1st Superintendent of Public Instruction of Wisconsin
- In office January 1, 1849 – January 5, 1852
- Governor: Nelson Dewey
- Preceded by: Position established
- Succeeded by: Azel P. Ladd

Member of the Wisconsin State Assembly from the Marquette–Waushara district
- In office January 5, 1852 – January 1, 1853
- Preceded by: Charles Waldo
- Succeeded by: Edwin B. Kelsey and Ezra Wheeler

Personal details
- Born: March 6, 1802 Canaan, New York
- Died: July 25, 1887 (aged 85) St. Augustine, Florida
- Resting place: Evergreen Cemetery St. Augustine, Florida
- Party: Whig
- Spouses: Harriet Dayton; Laura;
- Children: Cornelia Fanning (Ingraham); ^{(b. 1831; died 1898)}; Mary Marvin Root; ^{(b. 1836; died 1929)}; George W. Root; ^{(b. 1840; died 1863)}; Anna Locke (Durlin); ^{(b. 1844; died 1933)};
- Education: Williams College

= Eleazer Root =

American politician, 1st Superintendent of Public Instruction of Wisconsin

Eleazer Root (March 6, 1802 – July 25, 1887) was an American educator and Episcopalian priest from New York, who moved to Wisconsin as a young man and spent much of his career and adult life there. He served a term in the Wisconsin Assembly and was appointed as the first Superintendent of Public Instruction. Because of his health, in his last years he moved to St. Augustine, Florida, serving as rector of Trinity Parish from 1874 to 1884. Root is considered as one of the founding fathers of Wisconsin and was also instrumental in organizing the University of Wisconsin as a member of the first board of regents.

==Early life and education==
Born in Canaan, New York, Root graduated from Williams College. He was admitted to the New York bar. After moving briefly to Virginia, Root moved to Waukesha, Wisconsin Territory, where he helped found the present Carroll University. Root took Holy Orders in the Episcopal Church and was ordained to the priesthood.

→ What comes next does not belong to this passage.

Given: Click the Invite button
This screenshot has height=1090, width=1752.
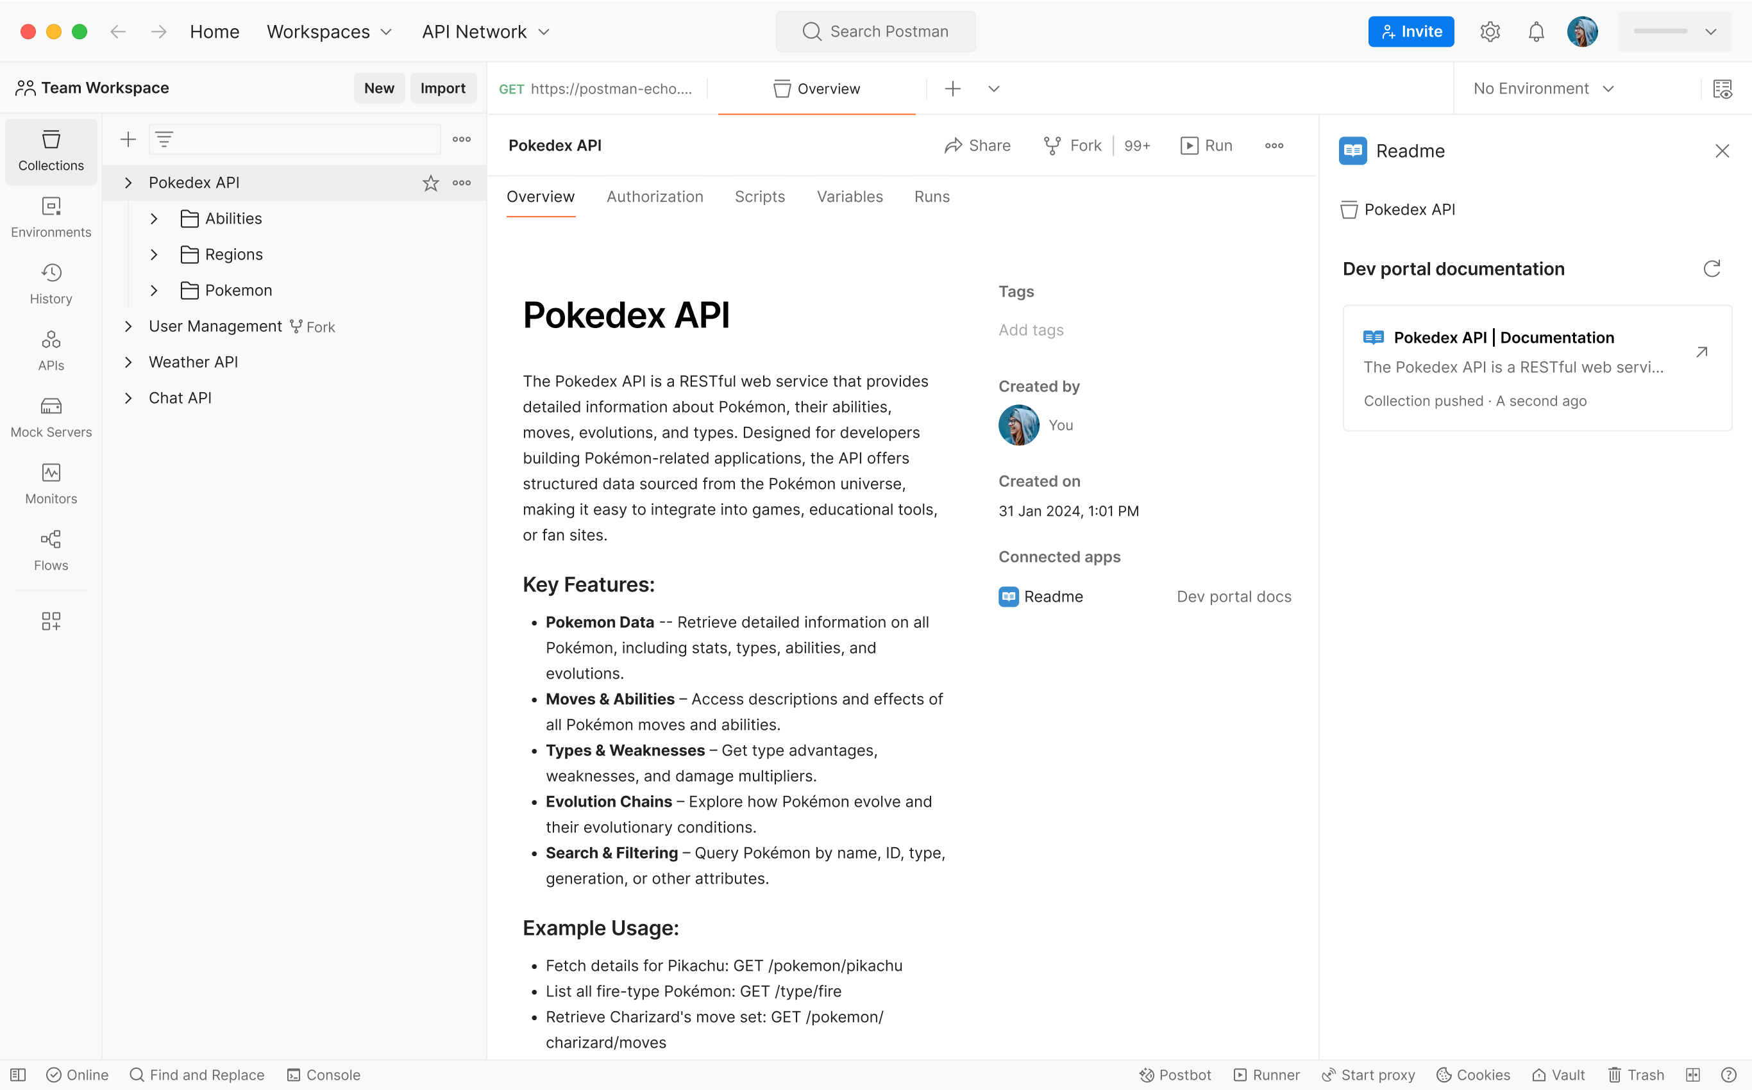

In 1847, Root served in the second Wisconsin Constitutional Convention and was responsible for authoring Article X of the present Wisconsin Constitution. Largely unchanged to this day, Article X provides for a uniform system of public schools, creates the elected office of Superintendent of Public Instruction to supervise public instruction in every school district, establishes a state university at the seat of government, and prescribes principal and restricted uses to Wisconsin's school trust funds. From 1849 until 1852, Root was appointed and served as the first Superintendent of Public Instruction of Wisconsin. Root was a member of the Whig Party.

In 1852, Root was elected and served a term in the Wisconsin State Assembly. He also served as superintendent of schools in Fond du Lac County, Wisconsin. He then moved to Texas and taught languages in Guadalupe County, Texas, until he returned to Wisconsin after the start of the American Civil War.

For a time, Root lived in St. Louis, Missouri. Because of his health, he moved to St. Augustine, Florida, where he served as rector of Trinity Parish from 1874 to 1884. He died in Jacksonville, Florida.